La Caisse de dépôt devra désormais, chaque année, venir expliquer en commission parlementaire ses résultats, après la publication de son rapport annuel, a annoncé hier le ministre des Finances, Raymond Bachand.

Denis Lessard LA PRESSE

En clôture de la commission parlementaire destinée à lever le voile sur les résultats catastrophiques de la Caisse en 2008, M. Bachand a annoncé une série de mesures pour éviter la répétition de l'année désastreuse où la CDP a perdu 40 milliards. Il n'a pas été tendre à l'endroit de la Caisse, souhaitant qu'elle soit «plus prudente à l'avenir».

 

En début de soirée quand les journalistes lui ont demandé si des sanctions allaient être prises à l'endroit des dirigeants qui avaient perdu 40 milliards, le ministre Bachand a hésité, puis rappelé que beaucoup d'entre eux avaient quitté leur poste, depuis le désastre.
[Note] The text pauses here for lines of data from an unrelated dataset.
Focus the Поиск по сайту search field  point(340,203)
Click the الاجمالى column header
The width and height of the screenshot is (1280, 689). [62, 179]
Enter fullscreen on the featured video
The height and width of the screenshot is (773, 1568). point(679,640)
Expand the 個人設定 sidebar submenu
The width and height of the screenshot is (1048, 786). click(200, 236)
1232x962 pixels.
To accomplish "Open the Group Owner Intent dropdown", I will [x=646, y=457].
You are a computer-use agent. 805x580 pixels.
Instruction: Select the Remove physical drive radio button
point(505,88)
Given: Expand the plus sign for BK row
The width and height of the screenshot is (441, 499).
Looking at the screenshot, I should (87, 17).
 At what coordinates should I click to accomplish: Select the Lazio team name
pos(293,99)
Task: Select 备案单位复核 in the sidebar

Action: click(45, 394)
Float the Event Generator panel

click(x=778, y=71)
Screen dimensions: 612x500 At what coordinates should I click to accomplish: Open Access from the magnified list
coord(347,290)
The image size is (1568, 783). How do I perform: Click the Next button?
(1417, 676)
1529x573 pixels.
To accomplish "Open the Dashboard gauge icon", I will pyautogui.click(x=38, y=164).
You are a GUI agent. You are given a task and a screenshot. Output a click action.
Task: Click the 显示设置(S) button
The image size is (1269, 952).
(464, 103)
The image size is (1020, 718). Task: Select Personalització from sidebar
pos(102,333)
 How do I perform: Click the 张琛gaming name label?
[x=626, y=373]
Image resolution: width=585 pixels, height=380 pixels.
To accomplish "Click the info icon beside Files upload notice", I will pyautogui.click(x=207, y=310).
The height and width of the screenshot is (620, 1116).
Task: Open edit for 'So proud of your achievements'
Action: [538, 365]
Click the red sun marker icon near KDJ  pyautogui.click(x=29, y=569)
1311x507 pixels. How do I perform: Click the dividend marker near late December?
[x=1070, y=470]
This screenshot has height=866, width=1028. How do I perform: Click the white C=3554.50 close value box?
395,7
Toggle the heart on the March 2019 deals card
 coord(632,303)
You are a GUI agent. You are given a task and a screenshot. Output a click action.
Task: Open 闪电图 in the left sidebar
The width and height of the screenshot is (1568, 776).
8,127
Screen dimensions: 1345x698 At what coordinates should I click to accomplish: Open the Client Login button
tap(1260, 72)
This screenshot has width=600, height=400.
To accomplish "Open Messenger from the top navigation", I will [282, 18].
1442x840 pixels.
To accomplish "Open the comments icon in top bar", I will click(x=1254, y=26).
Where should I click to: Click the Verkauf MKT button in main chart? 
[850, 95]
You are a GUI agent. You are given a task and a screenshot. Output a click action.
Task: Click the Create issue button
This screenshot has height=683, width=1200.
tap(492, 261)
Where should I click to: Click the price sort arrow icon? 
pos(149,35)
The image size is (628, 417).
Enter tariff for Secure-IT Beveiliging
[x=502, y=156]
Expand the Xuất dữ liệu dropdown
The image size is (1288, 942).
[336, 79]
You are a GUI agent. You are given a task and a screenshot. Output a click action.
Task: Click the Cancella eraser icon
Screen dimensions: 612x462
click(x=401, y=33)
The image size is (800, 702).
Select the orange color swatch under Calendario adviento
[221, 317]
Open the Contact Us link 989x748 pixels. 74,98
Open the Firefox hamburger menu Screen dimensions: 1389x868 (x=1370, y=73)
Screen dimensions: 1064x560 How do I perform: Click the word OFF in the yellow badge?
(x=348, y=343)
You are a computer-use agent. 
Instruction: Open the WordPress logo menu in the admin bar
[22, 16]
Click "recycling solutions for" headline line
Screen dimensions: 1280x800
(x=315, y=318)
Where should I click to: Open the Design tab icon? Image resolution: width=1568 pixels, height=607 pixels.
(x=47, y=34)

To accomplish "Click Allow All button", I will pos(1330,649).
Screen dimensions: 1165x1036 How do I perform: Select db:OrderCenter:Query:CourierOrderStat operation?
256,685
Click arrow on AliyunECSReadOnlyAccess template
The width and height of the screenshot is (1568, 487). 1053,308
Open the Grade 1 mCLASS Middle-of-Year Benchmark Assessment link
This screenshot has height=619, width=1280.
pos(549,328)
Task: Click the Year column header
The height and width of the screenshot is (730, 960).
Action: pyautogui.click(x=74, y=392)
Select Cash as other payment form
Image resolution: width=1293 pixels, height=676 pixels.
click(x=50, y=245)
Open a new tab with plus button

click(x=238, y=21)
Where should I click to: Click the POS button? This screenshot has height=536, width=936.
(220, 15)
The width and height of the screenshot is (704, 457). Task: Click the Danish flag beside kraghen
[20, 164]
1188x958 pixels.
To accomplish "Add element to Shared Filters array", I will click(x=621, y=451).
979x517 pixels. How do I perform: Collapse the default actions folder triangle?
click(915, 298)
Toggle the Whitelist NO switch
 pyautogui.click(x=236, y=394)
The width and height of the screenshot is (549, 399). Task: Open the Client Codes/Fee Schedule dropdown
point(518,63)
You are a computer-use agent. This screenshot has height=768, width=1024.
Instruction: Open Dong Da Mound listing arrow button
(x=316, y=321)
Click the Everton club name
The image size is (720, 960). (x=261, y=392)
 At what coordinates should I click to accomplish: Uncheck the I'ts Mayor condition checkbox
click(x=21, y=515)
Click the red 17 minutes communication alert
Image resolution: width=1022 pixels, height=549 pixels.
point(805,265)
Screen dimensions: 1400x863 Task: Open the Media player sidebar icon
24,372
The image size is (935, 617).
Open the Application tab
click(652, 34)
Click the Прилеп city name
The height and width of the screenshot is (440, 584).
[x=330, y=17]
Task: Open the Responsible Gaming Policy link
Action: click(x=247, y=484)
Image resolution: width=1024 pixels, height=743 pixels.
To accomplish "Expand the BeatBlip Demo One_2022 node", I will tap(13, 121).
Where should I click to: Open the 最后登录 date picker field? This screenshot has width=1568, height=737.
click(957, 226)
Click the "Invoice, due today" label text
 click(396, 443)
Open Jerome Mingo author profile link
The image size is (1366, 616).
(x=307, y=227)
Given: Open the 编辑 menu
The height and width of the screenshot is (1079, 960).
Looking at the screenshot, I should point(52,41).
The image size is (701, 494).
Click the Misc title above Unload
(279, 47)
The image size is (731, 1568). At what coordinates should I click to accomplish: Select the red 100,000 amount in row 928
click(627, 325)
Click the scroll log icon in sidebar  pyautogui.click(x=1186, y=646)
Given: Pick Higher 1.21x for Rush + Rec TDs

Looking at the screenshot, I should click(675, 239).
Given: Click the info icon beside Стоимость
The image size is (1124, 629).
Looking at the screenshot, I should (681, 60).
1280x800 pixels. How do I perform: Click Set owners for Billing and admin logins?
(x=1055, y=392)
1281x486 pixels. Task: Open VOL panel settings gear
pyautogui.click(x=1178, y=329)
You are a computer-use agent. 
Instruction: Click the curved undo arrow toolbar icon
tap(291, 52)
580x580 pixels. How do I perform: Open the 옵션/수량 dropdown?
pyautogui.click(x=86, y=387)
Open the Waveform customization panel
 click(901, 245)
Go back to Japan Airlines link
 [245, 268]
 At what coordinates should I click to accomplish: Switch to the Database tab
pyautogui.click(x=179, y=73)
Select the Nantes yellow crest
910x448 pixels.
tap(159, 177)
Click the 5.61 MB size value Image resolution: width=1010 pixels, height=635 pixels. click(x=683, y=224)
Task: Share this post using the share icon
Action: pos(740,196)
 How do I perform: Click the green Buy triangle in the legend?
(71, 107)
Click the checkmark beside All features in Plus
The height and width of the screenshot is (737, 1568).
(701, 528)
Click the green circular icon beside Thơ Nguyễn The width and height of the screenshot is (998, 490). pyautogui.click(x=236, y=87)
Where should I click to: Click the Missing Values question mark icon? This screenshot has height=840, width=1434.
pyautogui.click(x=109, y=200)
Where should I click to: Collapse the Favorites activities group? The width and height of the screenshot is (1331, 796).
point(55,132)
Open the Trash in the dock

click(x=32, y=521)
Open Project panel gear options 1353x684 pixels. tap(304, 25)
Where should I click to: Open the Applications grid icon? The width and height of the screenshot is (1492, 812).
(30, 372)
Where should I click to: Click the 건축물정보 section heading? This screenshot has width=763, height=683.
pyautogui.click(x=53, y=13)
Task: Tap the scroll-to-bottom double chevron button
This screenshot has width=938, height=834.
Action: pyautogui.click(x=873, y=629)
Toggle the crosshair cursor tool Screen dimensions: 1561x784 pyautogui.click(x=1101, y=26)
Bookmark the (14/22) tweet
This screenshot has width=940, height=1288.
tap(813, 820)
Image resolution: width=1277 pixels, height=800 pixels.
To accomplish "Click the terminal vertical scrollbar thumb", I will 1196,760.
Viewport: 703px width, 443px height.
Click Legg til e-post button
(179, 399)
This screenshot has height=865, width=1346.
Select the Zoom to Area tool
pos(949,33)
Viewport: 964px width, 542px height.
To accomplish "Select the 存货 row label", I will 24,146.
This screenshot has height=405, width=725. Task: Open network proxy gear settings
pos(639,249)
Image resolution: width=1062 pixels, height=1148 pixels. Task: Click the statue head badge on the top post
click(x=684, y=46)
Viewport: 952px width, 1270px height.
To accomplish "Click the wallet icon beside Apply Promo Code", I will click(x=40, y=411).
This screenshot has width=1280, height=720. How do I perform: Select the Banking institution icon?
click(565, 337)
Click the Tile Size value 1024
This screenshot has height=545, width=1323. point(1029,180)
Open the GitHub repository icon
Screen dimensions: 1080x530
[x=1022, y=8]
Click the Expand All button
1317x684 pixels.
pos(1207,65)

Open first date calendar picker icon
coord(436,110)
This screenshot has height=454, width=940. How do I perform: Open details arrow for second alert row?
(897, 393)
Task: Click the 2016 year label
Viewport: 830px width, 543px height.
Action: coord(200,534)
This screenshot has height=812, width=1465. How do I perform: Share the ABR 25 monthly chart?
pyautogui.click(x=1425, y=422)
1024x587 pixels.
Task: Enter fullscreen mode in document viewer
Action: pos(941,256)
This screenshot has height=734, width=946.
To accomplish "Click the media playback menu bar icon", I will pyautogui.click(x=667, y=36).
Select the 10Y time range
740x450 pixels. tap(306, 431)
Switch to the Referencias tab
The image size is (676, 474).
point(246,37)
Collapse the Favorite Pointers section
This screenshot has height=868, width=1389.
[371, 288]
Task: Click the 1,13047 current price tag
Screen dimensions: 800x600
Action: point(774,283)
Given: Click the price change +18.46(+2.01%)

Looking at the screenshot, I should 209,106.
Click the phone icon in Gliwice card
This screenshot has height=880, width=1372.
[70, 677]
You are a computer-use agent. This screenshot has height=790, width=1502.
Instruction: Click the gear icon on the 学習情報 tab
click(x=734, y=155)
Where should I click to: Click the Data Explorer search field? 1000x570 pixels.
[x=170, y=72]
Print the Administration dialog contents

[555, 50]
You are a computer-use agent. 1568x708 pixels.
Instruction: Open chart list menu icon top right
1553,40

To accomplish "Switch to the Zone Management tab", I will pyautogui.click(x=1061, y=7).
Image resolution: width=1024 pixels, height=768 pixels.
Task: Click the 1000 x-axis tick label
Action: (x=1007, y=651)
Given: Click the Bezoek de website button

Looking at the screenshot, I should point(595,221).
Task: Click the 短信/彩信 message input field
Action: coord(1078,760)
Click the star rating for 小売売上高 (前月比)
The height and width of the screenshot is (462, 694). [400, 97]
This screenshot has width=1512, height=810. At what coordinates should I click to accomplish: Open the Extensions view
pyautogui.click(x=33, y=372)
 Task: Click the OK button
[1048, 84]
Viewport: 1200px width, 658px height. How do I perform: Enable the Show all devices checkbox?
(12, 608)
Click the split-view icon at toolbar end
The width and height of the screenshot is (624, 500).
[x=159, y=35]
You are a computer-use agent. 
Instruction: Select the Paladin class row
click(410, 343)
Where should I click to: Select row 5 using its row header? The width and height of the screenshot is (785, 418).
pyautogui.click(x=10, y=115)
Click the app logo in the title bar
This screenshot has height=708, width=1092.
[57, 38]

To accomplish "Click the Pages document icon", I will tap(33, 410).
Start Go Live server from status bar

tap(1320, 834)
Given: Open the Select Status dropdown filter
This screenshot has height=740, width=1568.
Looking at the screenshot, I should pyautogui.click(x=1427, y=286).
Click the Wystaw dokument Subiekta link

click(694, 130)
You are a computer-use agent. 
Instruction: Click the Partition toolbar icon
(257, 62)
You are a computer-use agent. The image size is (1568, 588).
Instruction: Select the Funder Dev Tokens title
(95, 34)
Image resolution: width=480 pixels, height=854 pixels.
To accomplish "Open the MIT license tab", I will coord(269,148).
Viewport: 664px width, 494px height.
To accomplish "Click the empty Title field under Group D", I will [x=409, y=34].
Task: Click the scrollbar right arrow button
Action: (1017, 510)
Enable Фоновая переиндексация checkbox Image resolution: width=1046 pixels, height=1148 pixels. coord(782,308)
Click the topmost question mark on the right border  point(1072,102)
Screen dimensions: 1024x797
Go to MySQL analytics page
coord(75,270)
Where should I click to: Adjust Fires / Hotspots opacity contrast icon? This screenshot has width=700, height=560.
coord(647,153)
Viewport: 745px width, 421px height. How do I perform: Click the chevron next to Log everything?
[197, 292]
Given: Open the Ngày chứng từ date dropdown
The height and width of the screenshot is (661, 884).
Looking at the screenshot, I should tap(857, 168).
Pour le critique péquiste aux Finances, François Legault, les 34 heures de commission parlementaire se «terminent en queue de poisson», sur des propositions «minimalistes» du gouvernement. «On ne change pas la loi sur la Caisse, le gouvernement a changé l'équipe Brunet-Rousseau par celle de Tessier-Sabia. Il leur a donné les clés de l'auto et a allumé des lampions en espérant qu'ils ne rentrent pas dans le mur.»

Selon François Legault, Québec devrait demander au vérificateur général de se pencher sur ce qui s'est passé dans l'achat de papier commercial. Un comité d'experts indépendant devrait revoir les politiques de placement, ajoute-t-il. Finalement, le sous-ministre aux Finances devrait retrouver sa place au conseil d'administration de la Caisse. «M. Bachand était ouvert à cette idée, Mme Jérôme-Forget aussi, mais Jean Charest ne veut surtout pas savoir ce qui se passe à la Caisse», a lancé le péquiste. Aussi, selon M. Legault, la commission aurait dû entendre Luc Verville et Nicolas Deblois, les deux employés de la CDP responsables de l'achat des papiers commerciaux. «Ce qui s'est passé entre le 3 et le 10 août 2007, ce n'est pas ce qui m'intéresse», a rétorqué M. Bachand.

Pour l'adéquiste François Bonnardel, il est clair que tous les déposants avaient «mis des lunettes roses» et tenté d'atténuer les faits qui auraient pu alarmer les contribuables. La commission se révèle être «un pétard mouillé».

Selon l'adéquiste de Shefford, la Caisse devrait être scindée pour réduire le risque: «Est-ce qu'on confie 120 milliards au même homme», a demandé M. Bonnardel. Les propositions du ministre hier «sont plutôt minimales, ridicules», quatre heures de comparution sont un contrôle bien léger compte tenu des montants en cause, a-t-il ajouté.

Le ton est vite devenu acrimonieux hier entre MM. Bachand et Legault. Le ministre a accusé le péquiste de dénaturer sans vergogne ses déclarations. M. Legault n'a pas été plus tendre et a piqué davantage son adversaire, après avoir été traité de «xénophobe» par M. Bachand: «C'est cette personne qu'on a comme ministre!» a laissé tomber M. Legault.

Plus de contrôles

Le ministre Bachand a affirmé que les changements apportés à la loi de la Caisse en 2004 n'ont pas augmenté le risque pour le bas de laine des Québécois. En revanche, ceux adoptés en 1997 sous Lucien Bouchard, quand Bernard Landry était ministre, ont augmenté l'exposition de la Caisse au marché immobilier - un trou de 4 milliards cette année - et à de nouveaux produits financiers, comme les papiers commerciaux adossés à des actifs.

Parmi la série de mesures annoncées hier par M. Bachand, en plus d'une comparution annuelle, Québec demandera à la Caisse de déposer tous les trois ans «un plan d'orientation exposant sa vision et ses priorités». La première version de ce plan devrait être disponible en 2010.

Chaque année, la Caisse devra également aussi présenter un rapport distinct sur sa gestion du risque, un problème important reconnu en commission parlementaire par le nouveau président, Michael Sabia.

La Caisse devra déposer aussi, l'an prochain, un rapport sur sa politique de rémunération. La prime de départ versée à Henri-Paul Rousseau, plus de 400 000$, a alimenté la controverse.

Finalement, le gouvernement demande à la Caisse d'être plus précise dans son rapport annuel sur la façon dont elle a respecté son obligation de participer au développement économique du Québec.